■ **Task directions**:
Retype the stretch of the contract excerpt from "9.3. Notwithstanding the" through "termination or expiration.", keeping every word and mark unchanged.

■ **Provided passage**:
□ □ □ □ □
8.2. Likewise, it is agreed that, by force of this Agreement, there shall be no employment link under responsibility of VIA VAREJO regarding the employees CNOVA makes available, whether directly or indirectly, for performance of activities inherent to the Structure Sharing, being that CNOVA shall be liable for all and any expenses and taxes related with the hiring and compensation of its personnel as a result of the labor, social security, accidents-related, insurance or any other legislation in force.
CLAUSE 9 – VALIDITY
9.1. The Agreement is valid for twelve (12) months from the date of execution, being automatically renewed for the same period, successively, except in case of manifestation in contrary of either Party within a minimum period of ninety (90) consecutive days, without imposition of any fine or indemnification to either Party.
9.2. Without prejudice to the other hypotheses of termination provided for herein, this Agreement may be totally or partially terminated in any party of its object, at any time, by mutual agreement and in writing by the Parties.
9.3. Notwithstanding the validity and performance of this Agreement, any pending obligations and clauses that, due to their nature, have an everlasting nature, shall remain valid even after termination or expiration.
□ □ □ □ □
■ **Dataset extract**:

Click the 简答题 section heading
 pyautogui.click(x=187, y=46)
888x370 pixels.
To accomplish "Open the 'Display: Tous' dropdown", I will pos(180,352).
□ □ □ □ □
■ **Exercise response**:
9.3. Notwithstanding the validity and performance of this Agreement, any pending obligations and clauses that, due to their nature, have an everlasting nature, shall remain valid even after termination or expiration.